Comment 1 Erik Quaeghebeur 2014-08-13 15:04:44 UTC
(In reply to Sven Wehner from comment #0)
> From time to time a mysterious "Server Authentication - [name] of type DAV
> groupware resource" dialog pops up. The message is as follows:
> --- snip ---
> The server failed the authenticity check ([server url]).
> The certificate authority's certificate is invalid
> The root certificate authority's certificate is not trusted for this purpose
> The certificate cannot be verified for internal reasons
> --- snap ---
> If I browse to the URL using Konqueror, KDE seems to trust the certificate.
> 
> I'm not sure when and why this happens (I think it comes from an instable
> IPv6 connection).[...]

I also encounter this on KDE 4.12.5. No ipv6 involved however. A nasty consequence of this error is a massive CPU and RAM usage (see bug #310743)
Comment 2 Denis Kurz 2016-09-24 20:34:08 UTC
This bug has only been reported for versions older than KDEPIM 4.14 (at most akonadi-1.3). Can anyone tell if this bug still present?

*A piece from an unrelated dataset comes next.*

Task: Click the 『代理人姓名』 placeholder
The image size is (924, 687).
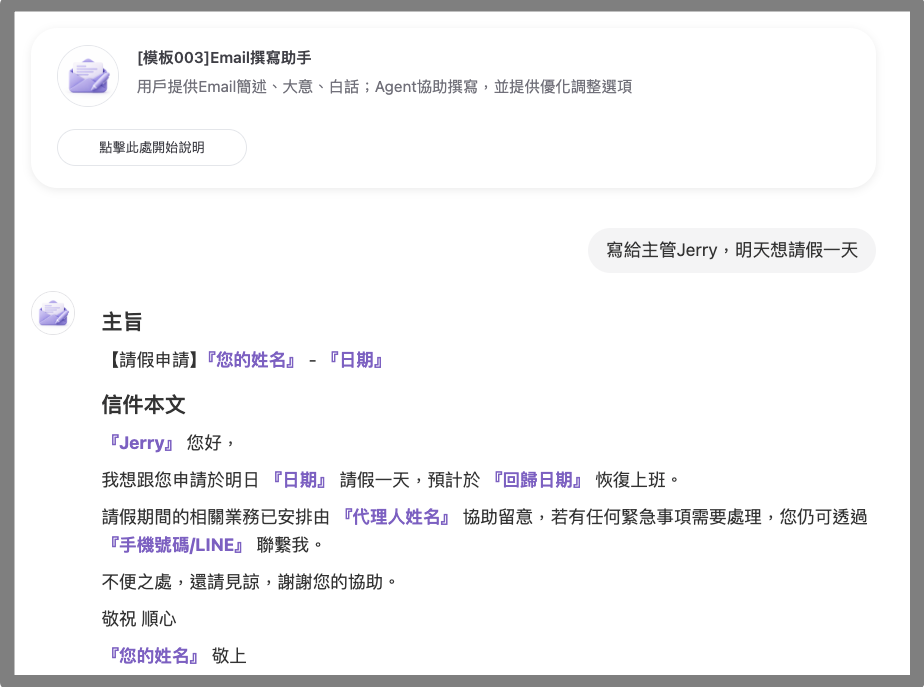Action: point(401,517)
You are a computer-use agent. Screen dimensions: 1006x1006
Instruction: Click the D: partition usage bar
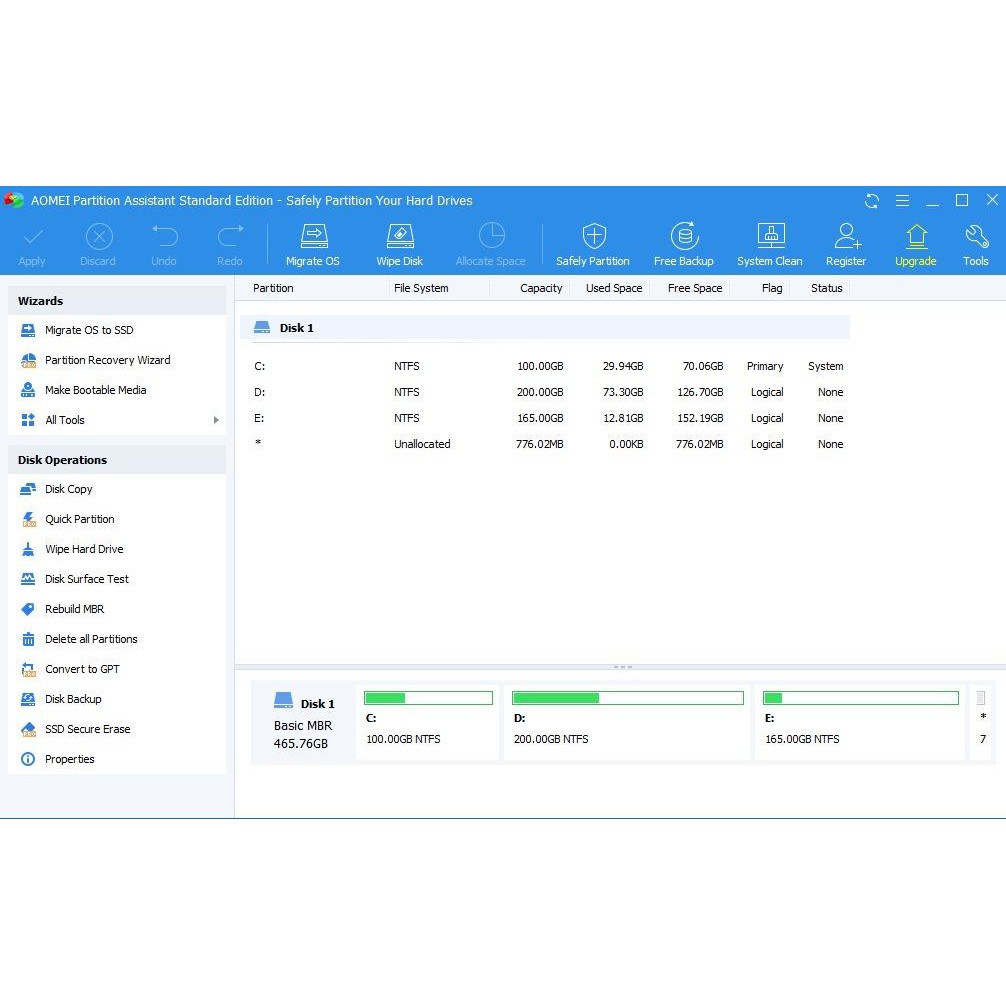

If noone confirms this bug for a recent version of akonadi (part of KDE Applications 15.08 or later), it gets closed in about three months.
Comment 3 Erik Quaeghebeur 2016-09-25 10:03:38 UTC
(In reply to Denis Kurz from comment #2)
> This bug has only been reported for versions older than KDEPIM 4.14 (at most
> akonadi-1.3). Can anyone tell if this bug still present?
> 
> If noone confirms this bug for a recent version of akonadi (part of KDE
> Applications 15.08 or later), it gets closed in about three months.

I can confirm this bug for akonadi-1.13.1_pre20160203, which is the stable version on Gentoo (15.08 is neither in testing or masked, 16.08.1 is available masked in an overlay, not in the main repository, meaning “still broken within Gentoo”). Kdepim is at version 4.14.11_pre20160211. I do not know whether a Frameworks 5 version will be available within 3 months.

This bug may be related (perhaps duplicate of) Bug 323623.
Comment 4 Denis Kurz 2017-01-07 23:22:48 UTC
Just as announced in my last comment, I close this bug. If you encounter it again in a recent version (at least 5.0 aka 15.08), please open a new one unless it already exists. Thank you for all your input.